State Value Function

We want to calculate $V_{\pi}(s)$ (the state-value-function given a policy)

6.1 Policy Evaluation by Dynamic Programming



In [ ]:

    
%load_ext autoreload
%autoreload 2



In [ ]:

    
import numpy as np

policy=np.array([[0.3, 0.2, 0.5], [0.5, 0.4, 0.1], [0.8, 0.1, 0.1]])
# 'raw_rewards' variable contains rewards obtained after transition to each state
# In our example it doesn't depend on source state
raw_rewards = np.array([1.5, -1.833333333, 19.833333333])
# 'rewards' variable contains expected values of the next reward for each state
rewards = np.matmul(policy, raw_rewards)
assert np.allclose(rewards, np.array([10., 2., 3.]))

state_value_function=np.array([0 for i in range(3)])

for i in range(20):
    print(state_value_function)
    
    state_value_function=#TODO: Implement the Policy Evaluation Update with a Discount Rate of 0.1
print(state_value_function)

6.1 Policy Evaluation by Linear Programming

The state-value-function can be directly solved through linear programming (as shown on page 15):



In [ ]:

    
solution=#TODO: Implement the linear programming solution with a discount rate of 0.1
print(solution)

The result stays the same.

6.2 Monte Carlo Policy Evaluation

Monte Carlo Policy Evaluation can also be used, whereby sampling is used to get to the same result



In [ ]:

    
import random
from collections import defaultdict
reward_counter=np.array([0., 0., 0.])

• GIVEN MATERIAL:
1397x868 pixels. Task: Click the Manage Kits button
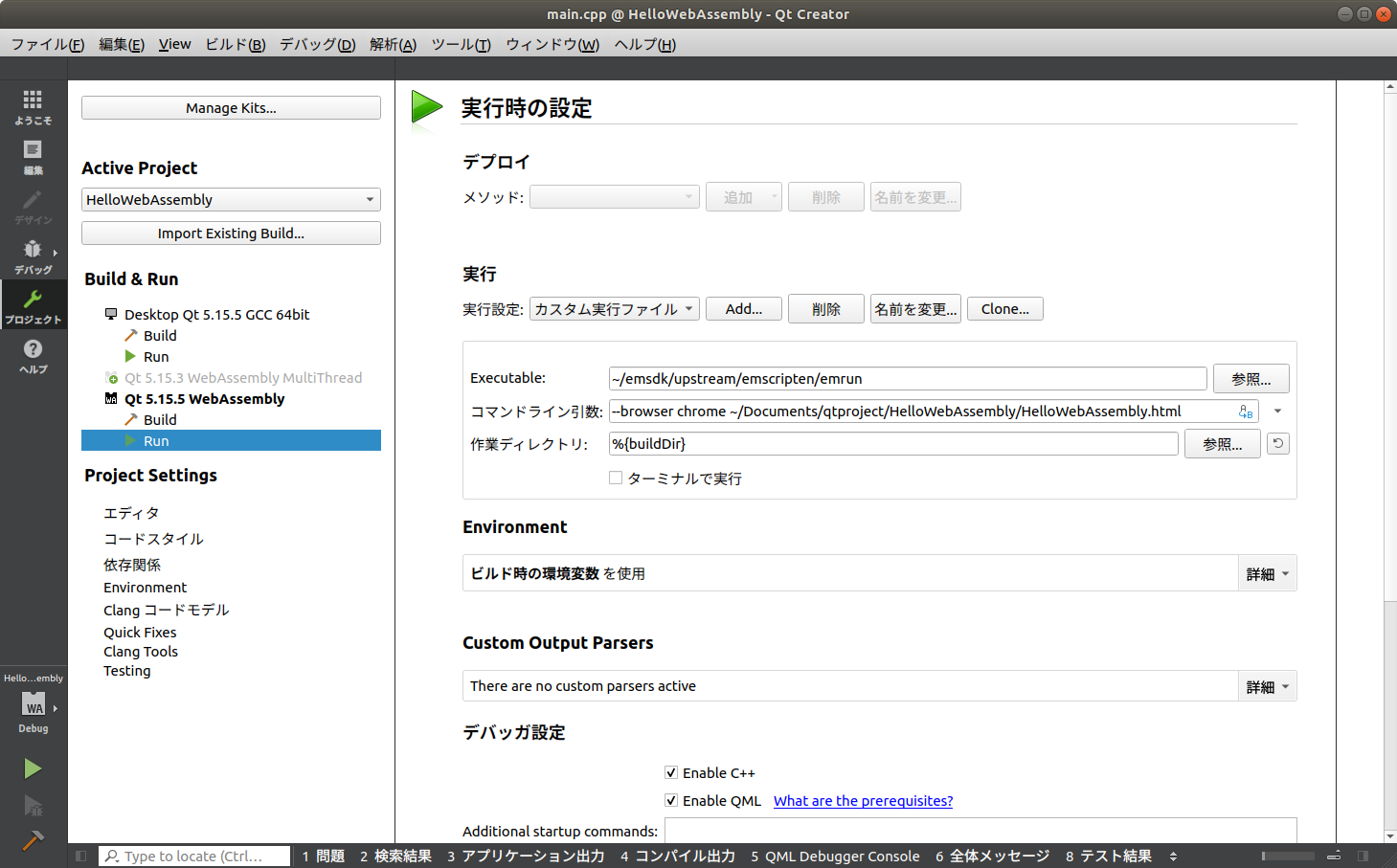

• TASK 1: In the policy evaluation notebook, what discount rate is the dynamic programming update supposed to use?
• TASK 2: List every section heading that appears in the policy evaluation notebook.
• TASK 3: Sum up the policy evaluation notebook in two sentences.
The listing isn't used for anything here.

• EXPECTED OUTPUT 1: 0.1

• EXPECTED OUTPUT 2:
6.1 Policy Evaluation by Dynamic Programming
6.1 Policy Evaluation by Linear Programming
6.2 Monte Carlo Policy Evaluation

• EXPECTED OUTPUT 3: The policy evaluation notebook sets out to calculate the state-value function for a given policy, starting from a three-state policy matrix and a set of rewards. It covers policy evaluation by dynamic programming and by linear programming, each left to be implemented with a discount rate of 0.1, and then introduces Monte Carlo policy evaluation, which uses sampling to reach the same result.